Even though Mary Helen Wissinger has been fully vaccinated against COVID-19 since the spring, she avoids indoor dining and going inside public spaces when they appear crowded or the parking lot seems full.
The 67-year-old volunteer church secretary is still social distancing to some degree, choosing curbside pickup at big-box stores and takeout at restaurants.
“I just try to be overly careful,” she said. “Even though I’ve been vaccinated and I should be OK.”
Wissinger lives in Cairo, the southernmost city in Illinois and the seat of the county with the lowest coronavirus vaccination rate in the state.
Roughly 15% of the population of Alexander County is fully vaccinated, far lower than the near 50% statewide, according to Illinois Department of Public Health statistics.
Wissinger said the low uptake isn’t due to lack of access or availability: Vaccine has been abundant at mass vaccination sites and clinics for months.
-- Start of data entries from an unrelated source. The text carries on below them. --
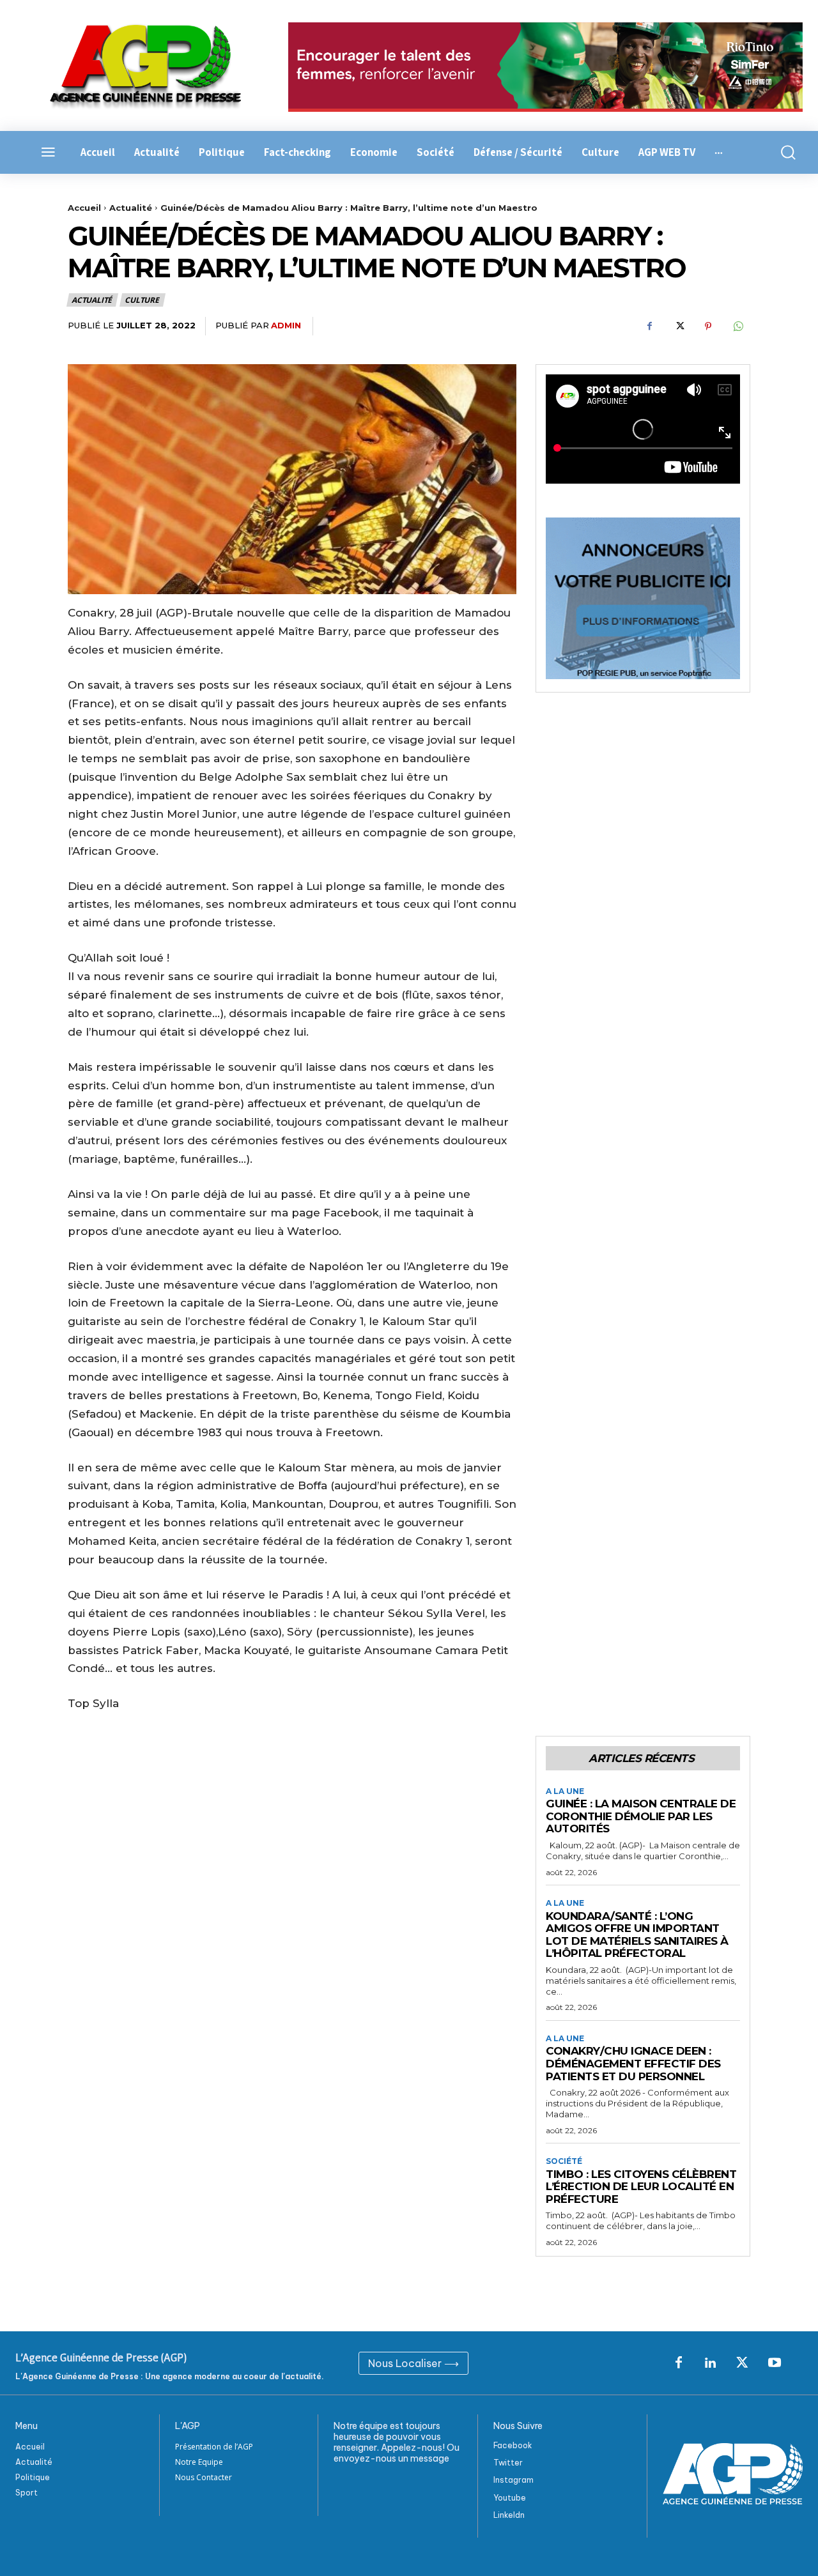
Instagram (513, 2480)
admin (286, 325)
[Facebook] (649, 326)
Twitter (508, 2462)
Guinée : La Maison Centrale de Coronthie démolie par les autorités (641, 1816)
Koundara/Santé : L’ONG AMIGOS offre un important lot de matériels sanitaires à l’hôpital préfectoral (637, 1935)
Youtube (509, 2498)
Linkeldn (509, 2515)
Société (564, 2161)
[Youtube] (774, 2363)
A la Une (565, 1791)
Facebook (512, 2445)
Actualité (130, 208)
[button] (784, 152)
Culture (142, 300)
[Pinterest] (708, 326)
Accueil (84, 208)
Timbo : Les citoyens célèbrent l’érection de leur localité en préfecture (641, 2186)
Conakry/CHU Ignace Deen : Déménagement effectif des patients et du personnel (633, 2063)
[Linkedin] (710, 2363)
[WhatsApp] (737, 326)
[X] (678, 326)
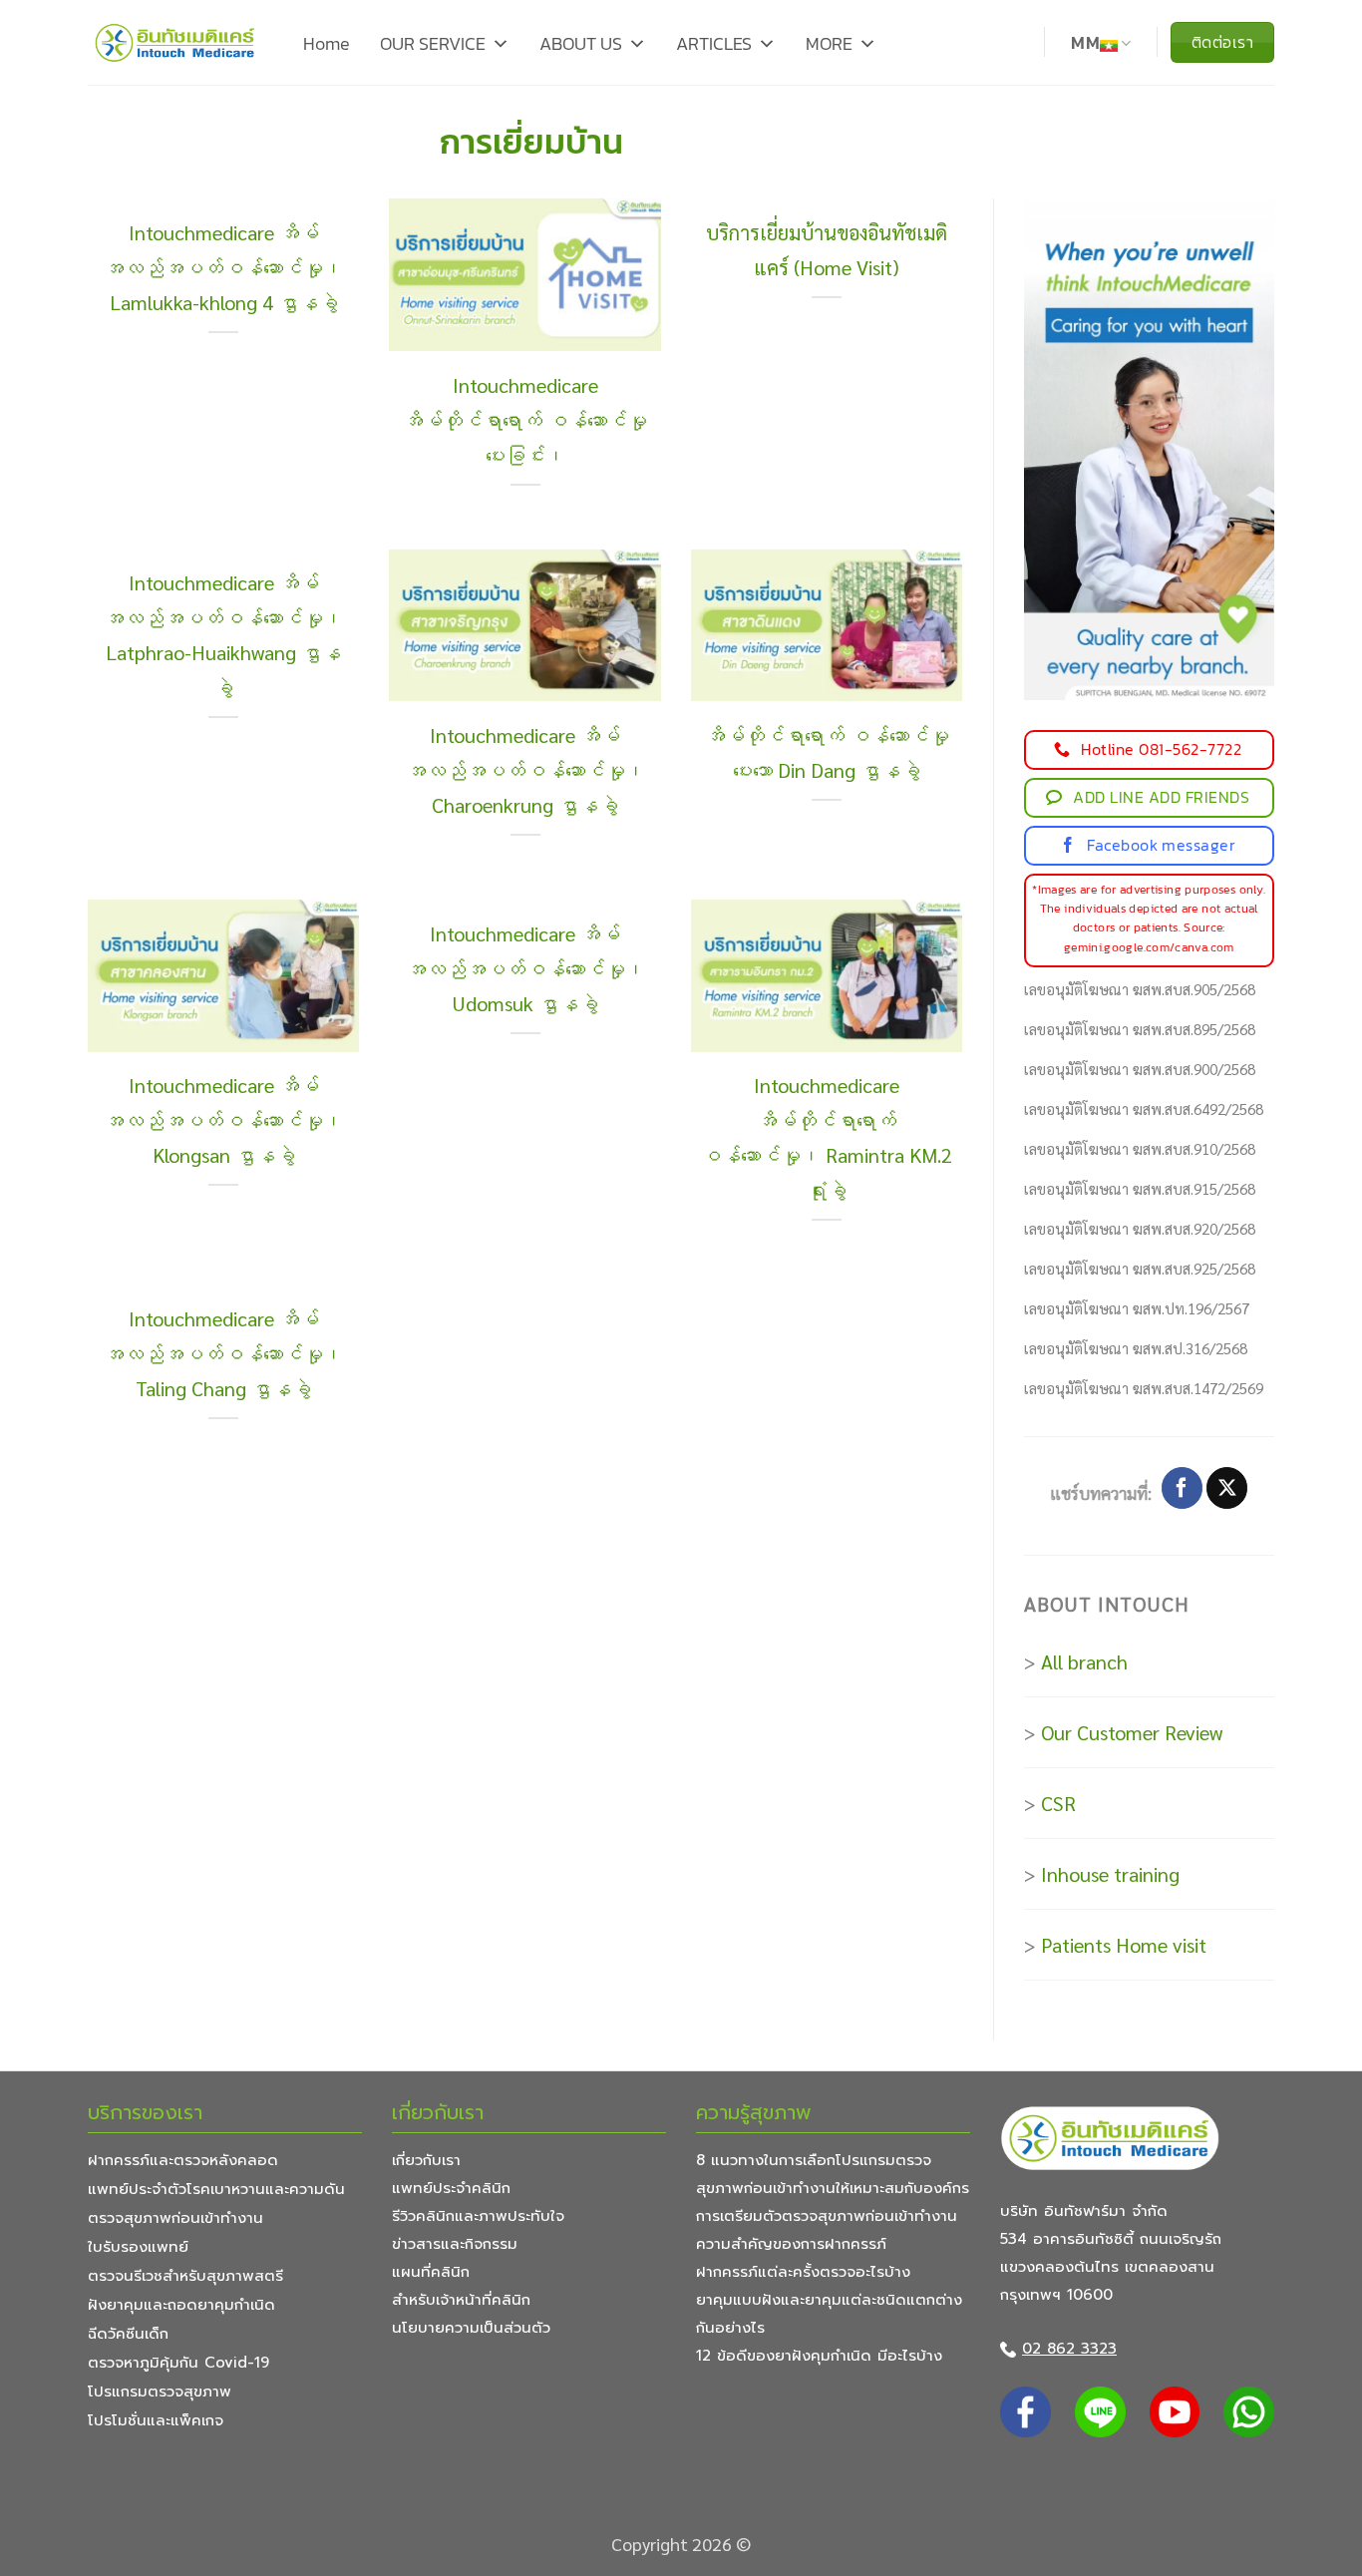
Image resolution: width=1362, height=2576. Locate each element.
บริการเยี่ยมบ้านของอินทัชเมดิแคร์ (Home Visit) (826, 249)
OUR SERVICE (433, 43)
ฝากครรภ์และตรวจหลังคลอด (183, 2160)
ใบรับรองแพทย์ (138, 2247)
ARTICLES (714, 43)
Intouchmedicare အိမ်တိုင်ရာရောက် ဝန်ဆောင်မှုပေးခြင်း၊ (525, 420)
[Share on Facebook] (1182, 1488)
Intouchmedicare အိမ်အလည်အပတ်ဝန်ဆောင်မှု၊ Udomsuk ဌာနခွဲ (525, 968)
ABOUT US (580, 43)
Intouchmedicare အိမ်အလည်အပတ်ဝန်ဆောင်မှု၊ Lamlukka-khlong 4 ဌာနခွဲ (223, 267)
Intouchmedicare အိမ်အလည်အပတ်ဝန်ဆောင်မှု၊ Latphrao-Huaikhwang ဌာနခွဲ (223, 634)
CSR (1058, 1803)
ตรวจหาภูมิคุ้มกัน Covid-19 (178, 2363)
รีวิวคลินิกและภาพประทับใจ (478, 2216)
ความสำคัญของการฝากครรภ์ (791, 2244)
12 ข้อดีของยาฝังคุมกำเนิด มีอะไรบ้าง (819, 2356)
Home (326, 43)
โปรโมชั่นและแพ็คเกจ (155, 2420)
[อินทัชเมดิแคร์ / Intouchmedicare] (175, 42)
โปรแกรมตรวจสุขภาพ (159, 2391)
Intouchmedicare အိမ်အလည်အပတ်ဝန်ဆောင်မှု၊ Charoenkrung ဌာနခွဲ (525, 770)
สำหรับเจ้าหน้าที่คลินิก (461, 2300)
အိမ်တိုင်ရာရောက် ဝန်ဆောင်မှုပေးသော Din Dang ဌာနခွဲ (827, 752)
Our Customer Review (1131, 1732)
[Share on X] (1226, 1488)
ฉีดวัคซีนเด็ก (128, 2334)
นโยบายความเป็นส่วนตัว (471, 2328)
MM (1085, 43)
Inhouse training (1110, 1874)
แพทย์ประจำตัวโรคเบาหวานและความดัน (216, 2189)
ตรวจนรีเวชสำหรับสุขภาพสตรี (185, 2276)
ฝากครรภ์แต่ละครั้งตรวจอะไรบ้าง (803, 2272)
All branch (1084, 1661)
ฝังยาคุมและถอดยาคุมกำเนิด (181, 2305)
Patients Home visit (1123, 1945)
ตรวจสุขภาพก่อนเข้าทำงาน (175, 2218)
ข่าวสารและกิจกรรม (454, 2244)
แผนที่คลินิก (431, 2272)
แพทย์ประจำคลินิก (451, 2188)
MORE (829, 43)
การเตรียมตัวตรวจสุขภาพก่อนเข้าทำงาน (826, 2216)
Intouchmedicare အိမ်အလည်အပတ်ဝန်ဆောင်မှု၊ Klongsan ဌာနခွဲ (223, 1120)
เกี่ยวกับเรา (426, 2160)
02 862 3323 (1069, 2349)
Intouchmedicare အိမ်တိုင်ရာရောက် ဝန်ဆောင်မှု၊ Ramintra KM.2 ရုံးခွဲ (826, 1137)
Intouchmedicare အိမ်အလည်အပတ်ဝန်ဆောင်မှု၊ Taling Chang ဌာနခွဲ (223, 1353)
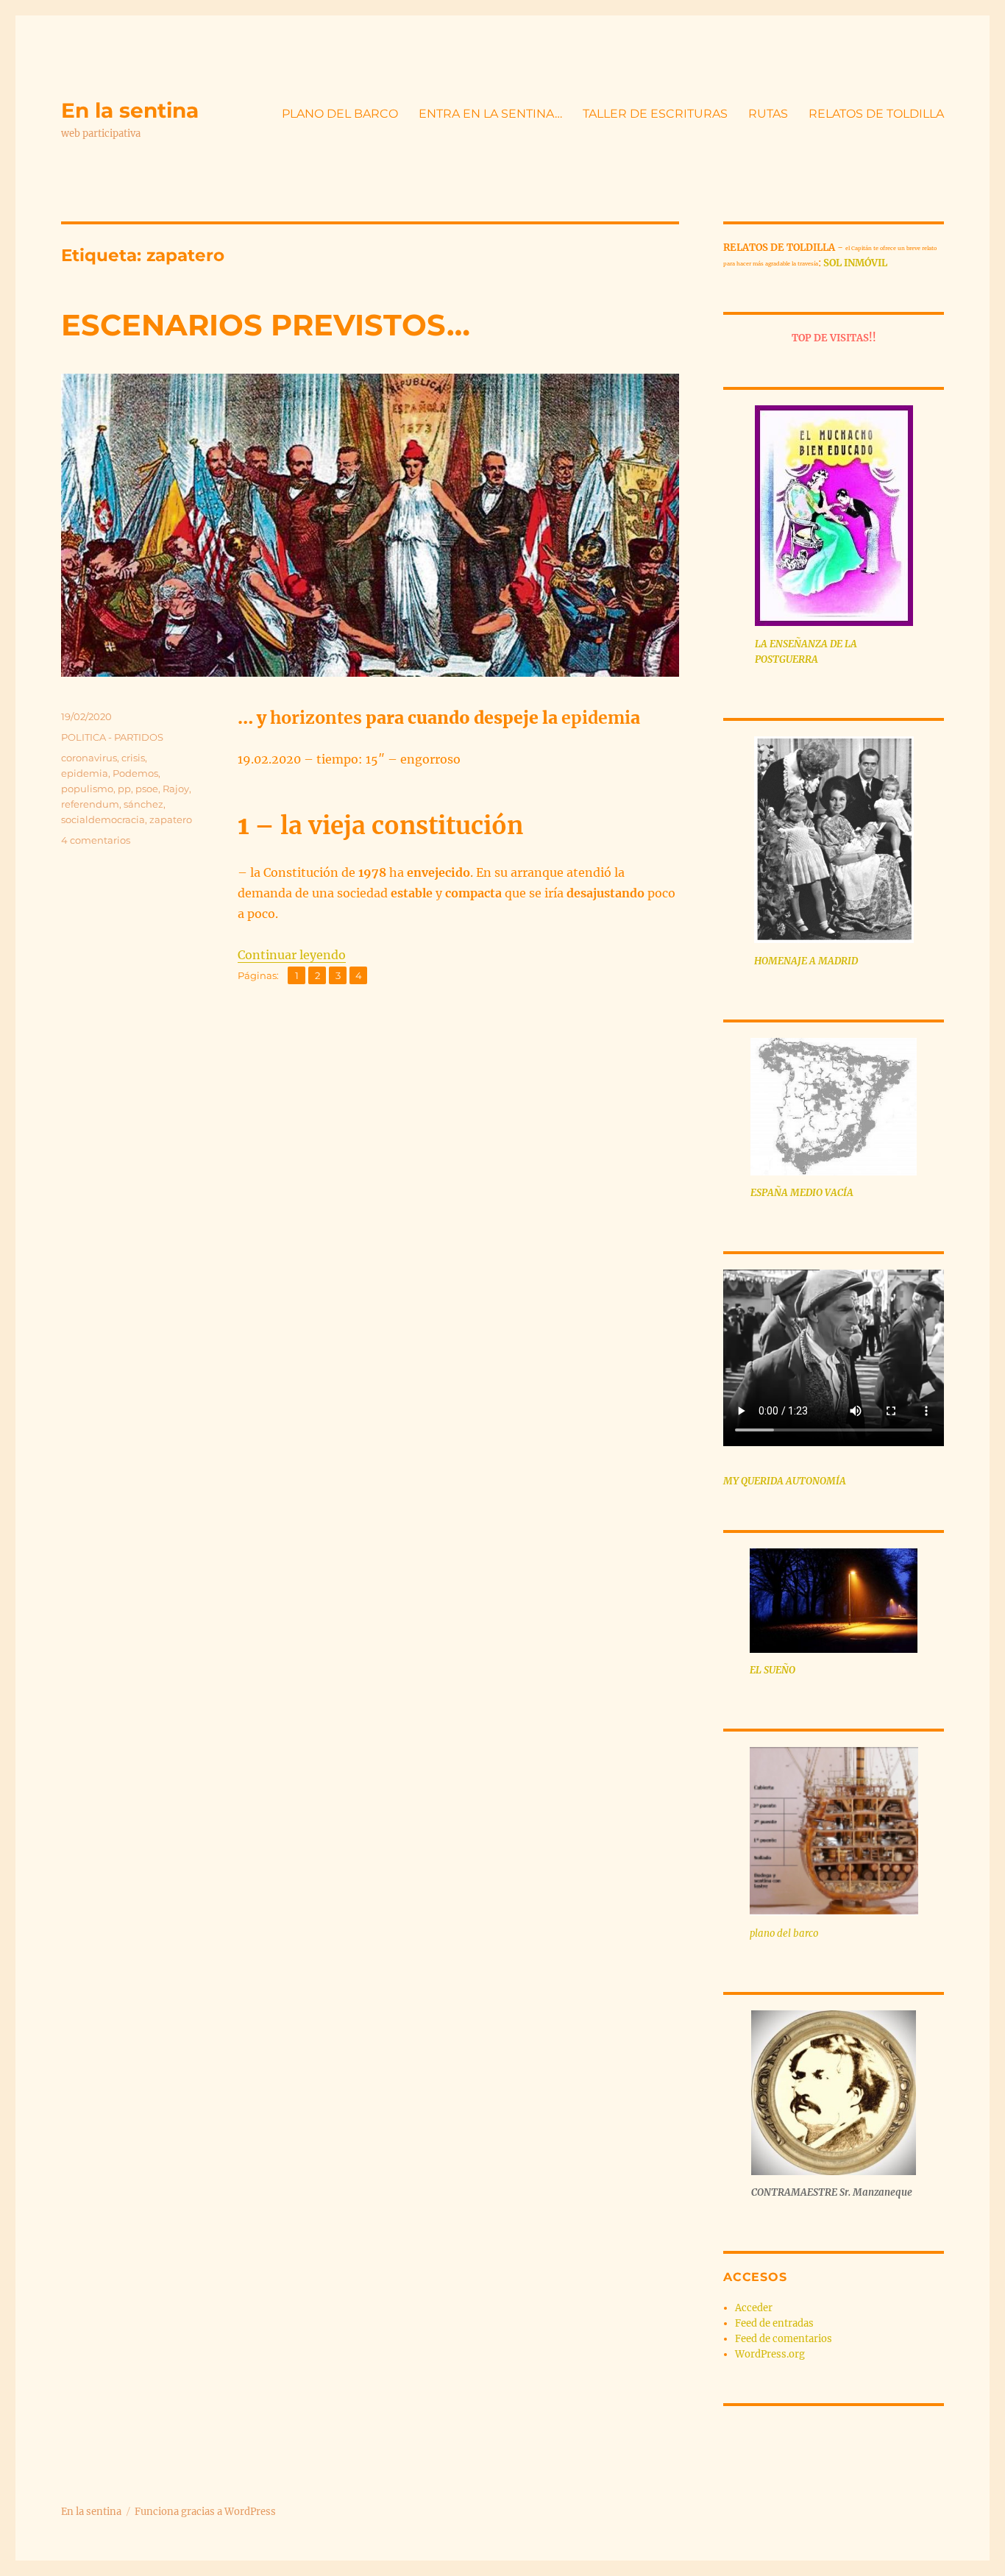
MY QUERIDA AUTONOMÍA (784, 1481)
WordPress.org (770, 2354)
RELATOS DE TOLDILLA (876, 114)
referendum (90, 804)
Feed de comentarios (783, 2339)
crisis (133, 758)
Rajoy (176, 788)
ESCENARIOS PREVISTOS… (265, 325)
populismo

She received her shots in town and believes most of her friends, relatives and members of her small parish at St. Patrick Catholic Church in Cairo have also been immunized.
“You can walk in and get one,” she said. “I would have gotten mine earlier if it had been available. But that’s just me, that’s not everybody, obviously.”
As the nation battles a surge in COVID cases in predominantly unvaccinated parts of the country, some public health experts worry about sections of Illinois with particularly low vaccination rates, which are at risk for outbreaks and pose a challenge to herd immunity.
While Alexander County’s vaccination numbers are strikingly low, other counties in southern and western swaths of the Illinois also fall well below the state average.
In Fayette, Hamilton, Henderson, Pope and Pulaski counties, fewer than a quarter of people are fully vaccinated. In about two dozen counties statewide, less than a third of all residents have been immunized.